MATERIAL SHOWN -
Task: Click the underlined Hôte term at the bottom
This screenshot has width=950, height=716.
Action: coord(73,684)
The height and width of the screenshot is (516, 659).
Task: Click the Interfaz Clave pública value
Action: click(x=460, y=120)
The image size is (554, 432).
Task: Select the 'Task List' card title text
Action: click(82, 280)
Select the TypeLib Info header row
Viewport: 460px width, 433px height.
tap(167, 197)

==

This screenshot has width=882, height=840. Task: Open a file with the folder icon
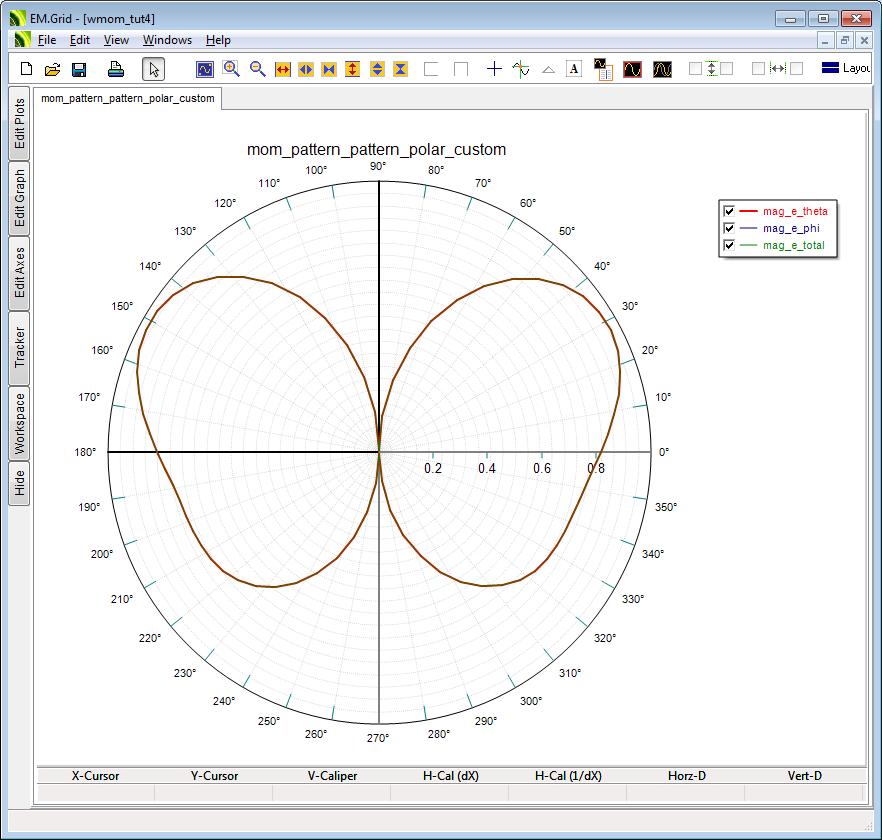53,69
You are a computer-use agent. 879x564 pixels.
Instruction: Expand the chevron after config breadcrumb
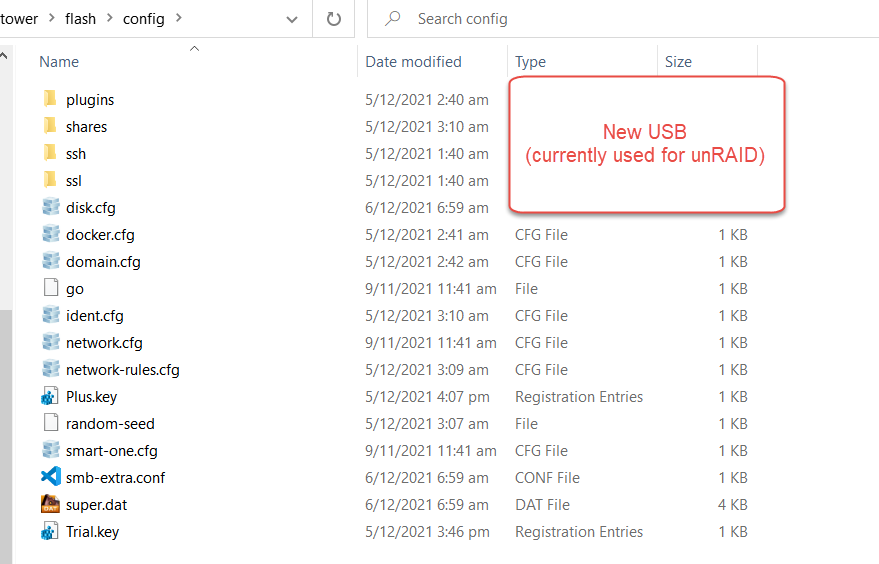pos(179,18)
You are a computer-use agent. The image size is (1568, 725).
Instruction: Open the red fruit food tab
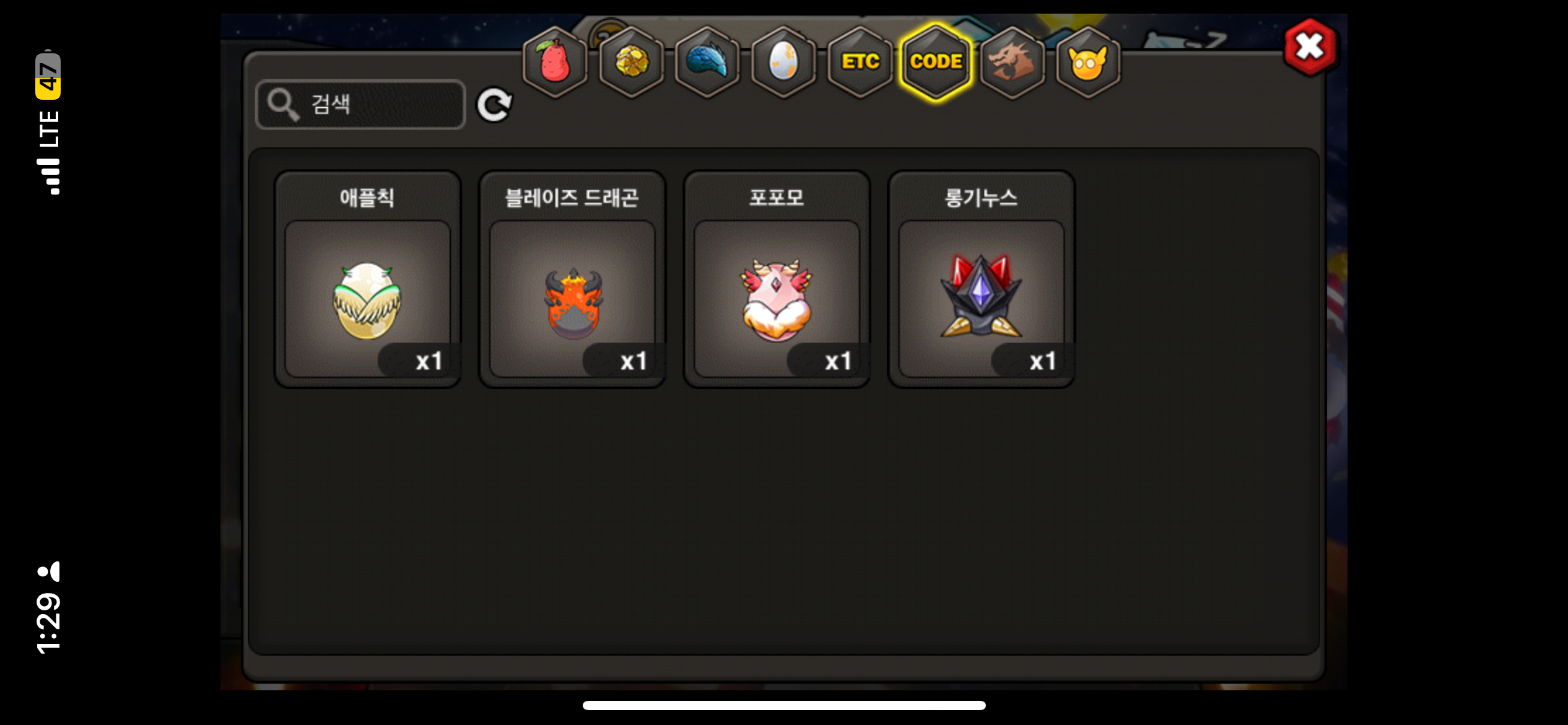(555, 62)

* * *

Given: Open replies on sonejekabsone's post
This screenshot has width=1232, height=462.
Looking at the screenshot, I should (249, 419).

WHAT IS EXPECTED - Read the entries above and find each line holding the word "agent". Copy it out.

ANSWER TO THIS EXERCISE -
You are a computer-use agent. 879x564 pixels.
You are a computer-use agent. The image size is (1568, 725).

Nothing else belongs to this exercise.